Why are vaccinations needed?
Vaccination is an effective and safe way to combat infectious diseases. A vaccine provides protection to the vaccinated person and also indirectly to other people by reducing the spread of pathogens in the population. When the disease does not occur in the local environment and few people are susceptible to it, the disease will also not spread so easily.
Epidemics can only be kept under control when the vaccination coverage is sufficiently high. The sufficient vaccination coverage depends on the disease. An easily infectious and spreading disease requires a higher vaccination coverage than a more poorly transmitted disease.
Vaccinated people also protect indirectly those who could not be vaccinated, for example because of their age or some other reason. At the same time, they also protect persons who are particularly susceptible to illness due to issues such as a chronic disease or related treatment. This phenomenon known as herd immunity also improves the protection of vaccinated people.

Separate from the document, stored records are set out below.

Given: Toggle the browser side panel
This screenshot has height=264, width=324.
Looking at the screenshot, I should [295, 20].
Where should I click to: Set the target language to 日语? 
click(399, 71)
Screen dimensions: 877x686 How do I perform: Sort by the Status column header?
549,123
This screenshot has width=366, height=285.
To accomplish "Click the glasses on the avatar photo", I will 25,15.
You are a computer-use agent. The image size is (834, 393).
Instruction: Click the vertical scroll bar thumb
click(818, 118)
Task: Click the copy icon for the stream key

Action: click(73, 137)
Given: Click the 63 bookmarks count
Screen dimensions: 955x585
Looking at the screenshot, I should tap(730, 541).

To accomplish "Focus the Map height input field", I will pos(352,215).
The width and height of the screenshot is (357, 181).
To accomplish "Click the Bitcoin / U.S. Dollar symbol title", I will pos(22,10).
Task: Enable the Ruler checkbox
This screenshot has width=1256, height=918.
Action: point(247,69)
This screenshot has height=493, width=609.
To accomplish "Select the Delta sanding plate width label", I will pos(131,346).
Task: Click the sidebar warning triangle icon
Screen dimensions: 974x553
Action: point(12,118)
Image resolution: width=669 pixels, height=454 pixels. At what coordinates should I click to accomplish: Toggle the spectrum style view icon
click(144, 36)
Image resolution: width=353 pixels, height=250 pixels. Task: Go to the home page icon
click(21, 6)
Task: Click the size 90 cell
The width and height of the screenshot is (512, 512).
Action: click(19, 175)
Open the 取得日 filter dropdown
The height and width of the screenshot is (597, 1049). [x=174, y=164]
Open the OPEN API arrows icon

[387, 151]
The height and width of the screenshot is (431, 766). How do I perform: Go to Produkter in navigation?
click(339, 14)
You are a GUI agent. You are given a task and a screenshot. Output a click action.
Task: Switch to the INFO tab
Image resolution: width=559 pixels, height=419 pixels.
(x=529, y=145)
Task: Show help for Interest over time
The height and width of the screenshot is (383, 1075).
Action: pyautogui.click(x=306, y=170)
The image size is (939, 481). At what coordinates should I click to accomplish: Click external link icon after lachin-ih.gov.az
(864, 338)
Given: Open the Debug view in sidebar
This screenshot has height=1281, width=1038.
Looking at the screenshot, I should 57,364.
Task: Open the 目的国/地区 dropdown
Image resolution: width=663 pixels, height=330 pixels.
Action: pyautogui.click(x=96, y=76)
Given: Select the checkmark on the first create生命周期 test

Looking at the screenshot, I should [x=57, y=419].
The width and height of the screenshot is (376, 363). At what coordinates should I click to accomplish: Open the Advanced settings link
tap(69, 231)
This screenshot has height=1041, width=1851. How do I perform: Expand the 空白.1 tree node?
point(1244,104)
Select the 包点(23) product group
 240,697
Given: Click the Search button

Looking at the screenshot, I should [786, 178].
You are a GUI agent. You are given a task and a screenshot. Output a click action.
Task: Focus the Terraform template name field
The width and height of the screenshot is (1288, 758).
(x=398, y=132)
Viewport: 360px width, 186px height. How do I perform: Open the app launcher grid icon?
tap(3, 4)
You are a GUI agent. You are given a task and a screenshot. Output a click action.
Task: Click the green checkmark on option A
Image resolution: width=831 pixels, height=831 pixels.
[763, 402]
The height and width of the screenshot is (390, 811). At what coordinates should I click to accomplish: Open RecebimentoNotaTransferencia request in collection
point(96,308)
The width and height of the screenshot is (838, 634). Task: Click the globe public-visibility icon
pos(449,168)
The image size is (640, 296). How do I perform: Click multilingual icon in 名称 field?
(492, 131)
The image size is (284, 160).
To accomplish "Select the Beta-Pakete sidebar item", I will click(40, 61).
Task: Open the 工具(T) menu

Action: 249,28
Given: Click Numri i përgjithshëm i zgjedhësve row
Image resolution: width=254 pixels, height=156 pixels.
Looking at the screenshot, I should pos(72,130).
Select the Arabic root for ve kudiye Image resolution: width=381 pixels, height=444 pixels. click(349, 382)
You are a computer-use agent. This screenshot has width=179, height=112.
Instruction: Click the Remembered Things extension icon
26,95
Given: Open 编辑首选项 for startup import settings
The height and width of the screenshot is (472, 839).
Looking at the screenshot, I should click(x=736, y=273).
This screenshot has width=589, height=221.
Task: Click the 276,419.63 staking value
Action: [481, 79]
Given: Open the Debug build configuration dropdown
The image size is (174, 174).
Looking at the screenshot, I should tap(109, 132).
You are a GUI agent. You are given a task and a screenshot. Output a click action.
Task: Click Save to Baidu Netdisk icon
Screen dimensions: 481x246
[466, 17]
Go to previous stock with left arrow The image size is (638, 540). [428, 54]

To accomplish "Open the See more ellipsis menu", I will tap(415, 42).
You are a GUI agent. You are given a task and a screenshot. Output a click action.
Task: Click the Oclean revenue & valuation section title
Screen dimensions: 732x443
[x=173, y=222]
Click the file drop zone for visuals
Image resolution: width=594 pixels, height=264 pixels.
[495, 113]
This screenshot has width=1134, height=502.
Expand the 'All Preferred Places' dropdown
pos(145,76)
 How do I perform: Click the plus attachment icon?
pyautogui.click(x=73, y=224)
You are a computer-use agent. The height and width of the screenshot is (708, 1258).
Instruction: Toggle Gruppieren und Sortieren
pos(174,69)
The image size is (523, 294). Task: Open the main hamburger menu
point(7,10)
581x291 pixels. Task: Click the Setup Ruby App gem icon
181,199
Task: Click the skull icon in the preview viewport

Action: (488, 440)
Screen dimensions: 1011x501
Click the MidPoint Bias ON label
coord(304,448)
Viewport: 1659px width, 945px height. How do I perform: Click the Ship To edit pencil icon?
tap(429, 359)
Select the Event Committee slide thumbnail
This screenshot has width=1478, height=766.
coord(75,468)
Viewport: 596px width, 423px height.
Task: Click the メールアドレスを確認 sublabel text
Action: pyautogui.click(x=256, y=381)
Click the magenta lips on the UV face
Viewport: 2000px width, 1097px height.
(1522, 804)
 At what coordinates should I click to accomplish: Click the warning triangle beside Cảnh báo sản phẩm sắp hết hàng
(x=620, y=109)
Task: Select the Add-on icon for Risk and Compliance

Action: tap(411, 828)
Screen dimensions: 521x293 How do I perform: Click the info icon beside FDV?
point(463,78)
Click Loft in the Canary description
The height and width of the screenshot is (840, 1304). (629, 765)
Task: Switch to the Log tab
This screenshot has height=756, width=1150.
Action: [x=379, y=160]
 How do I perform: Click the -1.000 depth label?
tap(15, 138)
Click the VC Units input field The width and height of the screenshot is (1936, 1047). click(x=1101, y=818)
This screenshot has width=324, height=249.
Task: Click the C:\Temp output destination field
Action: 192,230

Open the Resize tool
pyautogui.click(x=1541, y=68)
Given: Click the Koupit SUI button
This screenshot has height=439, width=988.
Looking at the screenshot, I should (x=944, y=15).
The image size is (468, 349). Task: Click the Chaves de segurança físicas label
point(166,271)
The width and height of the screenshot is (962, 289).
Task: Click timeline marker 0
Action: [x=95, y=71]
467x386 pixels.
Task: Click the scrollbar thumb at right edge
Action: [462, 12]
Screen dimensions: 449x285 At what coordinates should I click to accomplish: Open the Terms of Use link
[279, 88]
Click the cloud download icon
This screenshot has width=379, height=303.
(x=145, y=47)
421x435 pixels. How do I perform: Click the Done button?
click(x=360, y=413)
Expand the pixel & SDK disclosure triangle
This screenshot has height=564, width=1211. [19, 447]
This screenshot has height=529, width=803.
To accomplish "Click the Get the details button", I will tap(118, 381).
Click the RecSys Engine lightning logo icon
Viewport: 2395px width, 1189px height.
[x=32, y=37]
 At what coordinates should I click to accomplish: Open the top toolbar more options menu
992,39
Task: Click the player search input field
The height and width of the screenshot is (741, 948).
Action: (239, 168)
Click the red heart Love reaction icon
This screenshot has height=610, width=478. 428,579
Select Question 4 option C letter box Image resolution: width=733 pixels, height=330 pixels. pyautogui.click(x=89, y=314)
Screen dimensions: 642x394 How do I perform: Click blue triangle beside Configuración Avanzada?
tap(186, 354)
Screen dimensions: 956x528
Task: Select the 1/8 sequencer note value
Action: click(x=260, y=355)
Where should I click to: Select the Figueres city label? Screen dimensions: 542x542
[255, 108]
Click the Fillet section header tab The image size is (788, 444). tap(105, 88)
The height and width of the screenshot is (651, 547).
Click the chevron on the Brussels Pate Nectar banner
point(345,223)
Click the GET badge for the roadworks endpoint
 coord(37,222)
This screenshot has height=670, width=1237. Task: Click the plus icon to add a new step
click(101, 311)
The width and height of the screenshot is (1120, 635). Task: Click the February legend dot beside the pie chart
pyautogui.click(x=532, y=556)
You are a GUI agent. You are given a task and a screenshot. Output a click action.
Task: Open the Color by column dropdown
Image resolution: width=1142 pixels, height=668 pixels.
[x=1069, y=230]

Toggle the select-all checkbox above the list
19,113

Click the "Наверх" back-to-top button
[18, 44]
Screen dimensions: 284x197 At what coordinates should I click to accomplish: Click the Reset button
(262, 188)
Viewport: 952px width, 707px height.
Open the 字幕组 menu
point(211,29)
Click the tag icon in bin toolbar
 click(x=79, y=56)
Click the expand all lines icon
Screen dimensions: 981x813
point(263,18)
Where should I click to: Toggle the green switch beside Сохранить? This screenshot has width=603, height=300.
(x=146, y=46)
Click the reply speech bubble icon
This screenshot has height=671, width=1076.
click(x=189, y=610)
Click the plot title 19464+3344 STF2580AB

The vaccination programme makes low-cost health benefits available to Finnish people. This enables using healthcare resources for treating and preventing health problems other than infectious diseases.
Benefits at the individual level
Infectious diseases used to be the main cause of death for children. Infectious diseases, such as polio, also often caused disability in children. Adults died of diseases such as tuberculosis. Many infectious diseases have been dangerous for groups such as older people and pregnant women.
Even today, an infectious disease can be serious in itself as it can cause severe secondary diseases and permanent injury or even death.
Vaccination can completely prevent developing an illness. While vaccination cannot always completely prevent an infection, it can provide protection against the most serious forms of disease.
Personal vaccination protection gains prominence when
- a vaccine prevents developing a serious disease but does not prevent infection or infectivity
- a vaccine is used to prevent a disease that is not transmitted from one person to another, such as tetanus.
While vaccination usually provides good and long-term immunity, it does not necessarily give total protection. The individual protection provided by vaccination depends on a variety of factors. It is influenced by the characteristics of the pathogen, the vaccine and the vaccine recipient. Sometimes a vaccinated person may become ill despite the vaccination, but the symptoms are usually less severe in such cases.
Vaccination can be used to reduce suffering related to illness.
Benefits at the population level
A comprehensive vaccination programme can be used to reduce infectious diseases and combat epidemics in the population. High vaccination coverage also provides herd immunity for those who have not been vaccinated. For example, this brings benefits to newborn babies and infants whose immunity is not yet as good as in healthy adults.
In the best-case scenario, vaccinations can be used to fully eradicate a disease from a region or the world. An example of this is smallpox, which was globally eradicated a few decades ago. The vaccine recipients of the past have thus indirectly also provided protection for all children of today.
Although vaccination always takes place one child at a time, the benefits of vaccination may extend widely both regionally and over time.
Vaccines have completely or nearly completely eradicated several infectious diseases from Finland, including
- diphtheria
- poliomyelitis (polio)
- serious Hib diseases
- measles
- rubella
- mumps.
At the same time, complications caused by these diseases have been eliminated, including paralyses caused by polio, encephalomyelitis associated with measles, disability caused by congenital rubella, and deafness caused by mumps.
Vaccination programme for children and adults
Benefits to society as a whole
The national vaccination programme plays a major role in society. The vaccination programme has resulted in a significant reduction in the use of health services because of infectious diseases, leaving more resources for the prevention and treatment of other diseases.
The vaccination programme can also increase health at reasonable costs. Some vaccines can even increase health free of charge, as their costs are lower than the health care costs caused by the combated diseases. These vaccinations include the MMR, or measles-mumps-rubella, vaccinations and influenza vaccinations for young children.
Among other things, a comprehensive vaccination programme reduces
- social and health care expenditure
- other costs related to diseases
- sickness absences
- absences from work of the parents of young children.